Prompted by the Scot, Charles Wyville Thomson—of the University of Edinburgh and Merchiston Castle School—the Royal Society of London obtained the use of Challenger from the Royal Navy and in 1872 modified it for scientific work, equipping her with separate laboratories for natural history and chemistry.
The ship, commanded by Captain George Nares, sailed from Portsmouth, England, on 21 December 1872.[1] Under the scientific supervision of Thomson himself, she travelled nearly 70,000 nautical miles (130,000 km) surveying and exploring.
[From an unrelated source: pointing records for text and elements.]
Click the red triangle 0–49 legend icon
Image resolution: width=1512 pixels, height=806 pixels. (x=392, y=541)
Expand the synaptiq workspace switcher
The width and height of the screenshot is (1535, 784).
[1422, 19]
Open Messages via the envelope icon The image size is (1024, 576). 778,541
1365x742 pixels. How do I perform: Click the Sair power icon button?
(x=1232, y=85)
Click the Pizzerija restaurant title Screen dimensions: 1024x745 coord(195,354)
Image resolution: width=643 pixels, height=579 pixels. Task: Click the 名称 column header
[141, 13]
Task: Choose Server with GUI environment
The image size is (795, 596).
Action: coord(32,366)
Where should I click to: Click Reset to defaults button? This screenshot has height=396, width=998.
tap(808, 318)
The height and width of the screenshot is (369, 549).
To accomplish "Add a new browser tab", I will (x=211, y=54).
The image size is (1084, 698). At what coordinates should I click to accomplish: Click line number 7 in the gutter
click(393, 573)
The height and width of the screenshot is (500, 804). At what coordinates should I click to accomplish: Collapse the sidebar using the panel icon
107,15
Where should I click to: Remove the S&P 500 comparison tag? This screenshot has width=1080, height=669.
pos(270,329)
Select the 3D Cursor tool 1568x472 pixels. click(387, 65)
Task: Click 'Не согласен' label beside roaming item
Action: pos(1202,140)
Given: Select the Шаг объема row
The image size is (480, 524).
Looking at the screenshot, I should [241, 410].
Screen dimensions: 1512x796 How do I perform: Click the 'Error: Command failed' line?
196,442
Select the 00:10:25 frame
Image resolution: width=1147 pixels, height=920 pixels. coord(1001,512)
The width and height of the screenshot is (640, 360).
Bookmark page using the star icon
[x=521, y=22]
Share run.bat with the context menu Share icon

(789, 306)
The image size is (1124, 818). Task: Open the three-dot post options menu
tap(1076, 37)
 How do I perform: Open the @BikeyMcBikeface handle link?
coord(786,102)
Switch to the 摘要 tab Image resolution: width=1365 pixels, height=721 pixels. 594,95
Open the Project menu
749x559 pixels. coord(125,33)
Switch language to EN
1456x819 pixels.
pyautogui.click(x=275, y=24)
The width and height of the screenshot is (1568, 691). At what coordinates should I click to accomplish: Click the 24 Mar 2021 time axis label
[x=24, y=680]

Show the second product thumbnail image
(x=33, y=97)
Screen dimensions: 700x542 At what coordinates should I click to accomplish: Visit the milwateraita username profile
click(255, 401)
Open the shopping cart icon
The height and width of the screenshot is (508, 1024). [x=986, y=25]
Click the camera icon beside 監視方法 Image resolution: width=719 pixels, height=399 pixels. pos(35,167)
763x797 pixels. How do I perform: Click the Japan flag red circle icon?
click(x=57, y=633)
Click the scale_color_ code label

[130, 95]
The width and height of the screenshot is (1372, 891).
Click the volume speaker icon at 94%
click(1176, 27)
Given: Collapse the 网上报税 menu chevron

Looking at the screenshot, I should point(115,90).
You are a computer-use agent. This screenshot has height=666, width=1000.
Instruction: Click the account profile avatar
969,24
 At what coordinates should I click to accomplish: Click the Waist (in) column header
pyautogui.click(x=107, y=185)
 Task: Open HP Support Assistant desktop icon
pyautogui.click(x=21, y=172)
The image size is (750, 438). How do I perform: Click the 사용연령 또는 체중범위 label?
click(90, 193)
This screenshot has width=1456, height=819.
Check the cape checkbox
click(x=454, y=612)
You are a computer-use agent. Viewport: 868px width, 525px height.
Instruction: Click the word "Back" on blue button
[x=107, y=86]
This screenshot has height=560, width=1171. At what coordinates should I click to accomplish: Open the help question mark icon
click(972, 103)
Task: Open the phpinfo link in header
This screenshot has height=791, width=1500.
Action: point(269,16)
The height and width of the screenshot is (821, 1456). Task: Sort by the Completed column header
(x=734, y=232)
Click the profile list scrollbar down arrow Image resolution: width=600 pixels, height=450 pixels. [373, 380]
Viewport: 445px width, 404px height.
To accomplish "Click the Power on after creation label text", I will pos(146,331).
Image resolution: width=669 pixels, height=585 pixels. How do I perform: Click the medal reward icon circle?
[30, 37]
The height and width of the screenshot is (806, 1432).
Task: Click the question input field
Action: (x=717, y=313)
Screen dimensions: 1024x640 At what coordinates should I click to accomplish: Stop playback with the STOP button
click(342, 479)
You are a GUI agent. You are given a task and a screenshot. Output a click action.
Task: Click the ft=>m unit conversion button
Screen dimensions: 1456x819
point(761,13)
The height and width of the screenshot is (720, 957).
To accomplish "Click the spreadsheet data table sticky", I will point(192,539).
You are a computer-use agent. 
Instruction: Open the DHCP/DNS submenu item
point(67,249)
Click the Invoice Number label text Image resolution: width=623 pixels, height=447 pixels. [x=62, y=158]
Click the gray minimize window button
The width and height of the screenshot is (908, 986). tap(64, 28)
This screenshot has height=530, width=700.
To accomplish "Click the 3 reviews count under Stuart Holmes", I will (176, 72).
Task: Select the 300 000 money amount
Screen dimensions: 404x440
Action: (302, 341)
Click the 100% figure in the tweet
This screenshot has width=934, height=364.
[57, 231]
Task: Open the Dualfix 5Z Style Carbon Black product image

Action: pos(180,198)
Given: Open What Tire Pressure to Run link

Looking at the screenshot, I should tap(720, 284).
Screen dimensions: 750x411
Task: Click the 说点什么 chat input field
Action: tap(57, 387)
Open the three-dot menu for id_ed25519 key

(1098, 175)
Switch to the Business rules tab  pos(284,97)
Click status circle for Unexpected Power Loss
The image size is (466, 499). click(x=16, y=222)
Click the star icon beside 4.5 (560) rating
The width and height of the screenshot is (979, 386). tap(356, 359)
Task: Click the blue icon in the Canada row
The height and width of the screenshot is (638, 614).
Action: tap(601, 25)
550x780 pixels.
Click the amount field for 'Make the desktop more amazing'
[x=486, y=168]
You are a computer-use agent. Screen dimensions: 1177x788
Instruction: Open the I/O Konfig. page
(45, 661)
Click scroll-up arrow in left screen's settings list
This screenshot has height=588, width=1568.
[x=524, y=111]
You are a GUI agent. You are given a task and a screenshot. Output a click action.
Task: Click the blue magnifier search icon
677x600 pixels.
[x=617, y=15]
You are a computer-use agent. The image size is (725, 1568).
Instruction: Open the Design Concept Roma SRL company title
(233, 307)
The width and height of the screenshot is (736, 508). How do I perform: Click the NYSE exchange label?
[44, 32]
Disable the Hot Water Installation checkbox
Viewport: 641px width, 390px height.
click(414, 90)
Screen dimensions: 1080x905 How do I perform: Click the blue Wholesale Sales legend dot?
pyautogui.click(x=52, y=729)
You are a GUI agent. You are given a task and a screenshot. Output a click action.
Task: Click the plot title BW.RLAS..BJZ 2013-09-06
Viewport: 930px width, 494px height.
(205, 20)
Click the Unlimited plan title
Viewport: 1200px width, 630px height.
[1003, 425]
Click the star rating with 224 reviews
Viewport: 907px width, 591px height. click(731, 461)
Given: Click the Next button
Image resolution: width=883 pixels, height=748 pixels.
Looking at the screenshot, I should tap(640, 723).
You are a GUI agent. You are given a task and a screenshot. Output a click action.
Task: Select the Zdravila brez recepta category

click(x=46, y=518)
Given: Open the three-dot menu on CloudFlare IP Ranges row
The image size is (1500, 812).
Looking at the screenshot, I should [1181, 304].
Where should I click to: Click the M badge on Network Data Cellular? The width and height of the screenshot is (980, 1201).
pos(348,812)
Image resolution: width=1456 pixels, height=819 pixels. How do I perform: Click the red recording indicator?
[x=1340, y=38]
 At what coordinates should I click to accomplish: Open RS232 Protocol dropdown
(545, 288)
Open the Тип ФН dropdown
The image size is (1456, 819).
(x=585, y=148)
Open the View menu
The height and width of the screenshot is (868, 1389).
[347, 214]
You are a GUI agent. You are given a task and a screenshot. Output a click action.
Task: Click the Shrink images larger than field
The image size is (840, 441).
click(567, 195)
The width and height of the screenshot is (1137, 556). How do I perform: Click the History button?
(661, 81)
The result was the Report Of The Scientific Results of the Exploring Voyage of H.M.S. Challenger during the years 1873-76 which, among many other discoveries, catalogued over 4,000 previously unknown species. John Murray, who supervised the publication, described the report as "the greatest advance in the knowledge of our planet since the celebrated discoveries of the fifteenth and sixteenth centuries". Challenger sailed close to Antarctica, but not within sight of it.[2]
Challenger returned to Spithead, Hampshire on 24 May 1876, having spent 713 days at sea out of the intervening 1,606.[1] On her 68,890-nautical-mile (127,580 km) journey,[1] she conducted 492 deep sea soundings, 133 bottom dredges, 151 open water trawls, 263 serial water temperature observations, and discovered about 4,700 new species of marine life. Copies of the written records of the Challenger Expedition are now stored in several marine institutions around the UK including the National Oceanography Centre, Southampton and the Dove Marine Laboratory in Cullercoats, Tyne and Wear. The complete set of reports of the Challenger Expedition, written between 1877 and 1895, are available online at http://19thcenturyscience.org.
The Space Shuttle Challenger was named after HMS Challenger.[3]